▸ Document section
* BEGIN *

The National Living Wage increased to £12.71 per hour from 6 April 2026 — a 4.1% rise. For cleaning businesses with employees, the cost increase is real and specific. Here's how to calculate it exactly, and what it means for your pricing.

Every April, the National Living Wage rises and cleaning business owners absorb the cost — often without formally reviewing their pricing. This year's increase is 4.1% for workers aged 21 and over — and with employer National Insurance at 15% and the secondary threshold sitting at just £5,000 per employee per year, the true cost to your business runs well ahead of the headline wage figure.

This article gives you the precise numbers, a worked example for common staffing configurations, and a framework for deciding whether and how to pass costs through to clients.

The new rates from April 2026

The following rates took effect from 6 April 2026:

Age group Previous rate (2025–26) New rate (2026–27) Increase
21 and over (NLW) £12.21/hr £12.71/hr +4.1%
18–20 £10.00/hr £10.85/hr +8.5%
Under 18 £7.55/hr £8.00/hr +6.0%
Apprentice £7.55/hr £8.00/hr +6.0%

The most significant change for cleaning businesses employing adults is the 4.1% increase to £12.71. The National Living Wage applies to all workers aged 21 and over — the age threshold was lowered from 23 to 21 in April 2024, so that change is already bedded in.

The 8.5% rise for 18–20-year-olds continues the deliberate policy of narrowing the gap between youth and adult rates. If you employ younger workers, the impact on your payroll is proportionally larger than the headline figure suggests.

* END *

▸ Written request 1
The article on the April 2026 National Living Wage rise has a table of rates. List every age group that appears in that table.
▸ Written request 2
Retype the passage of the National Living Wage article starting with "The most significant" and going on through "already bedded in.".

▸ Data lines
* BEGIN *

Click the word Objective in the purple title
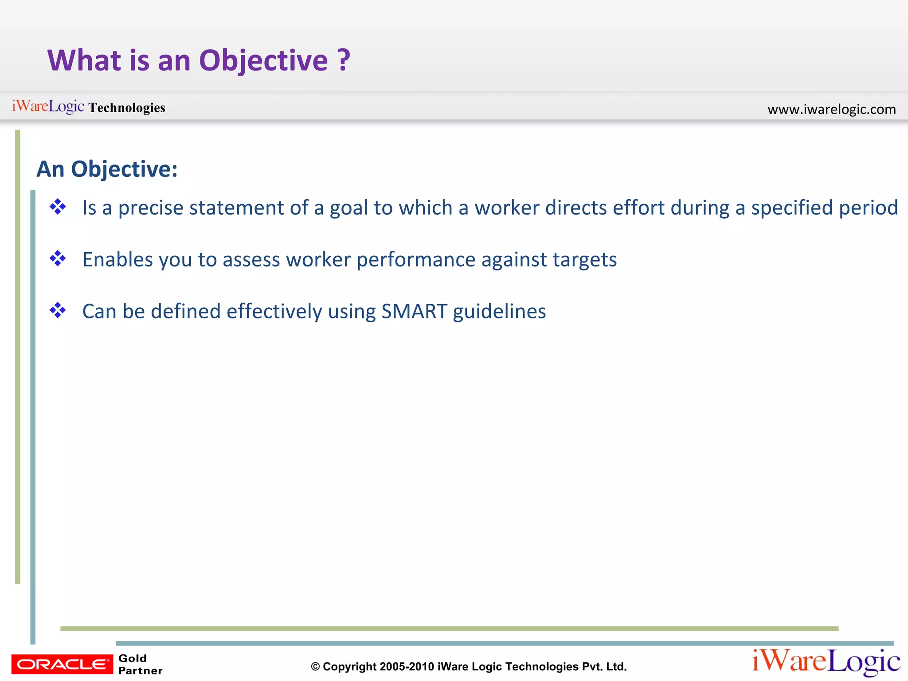[x=263, y=61]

* END *

▸ Written reply 1
- 21 and over (NLW)
- 18–20
- Under 18
- Apprentice

▸ Written reply 2
The most significant change for cleaning businesses employing adults is the 4.1% increase to £12.71. The National Living Wage applies to all workers aged 21 and over — the age threshold was lowered from 23 to 21 in April 2024, so that change is already bedded in.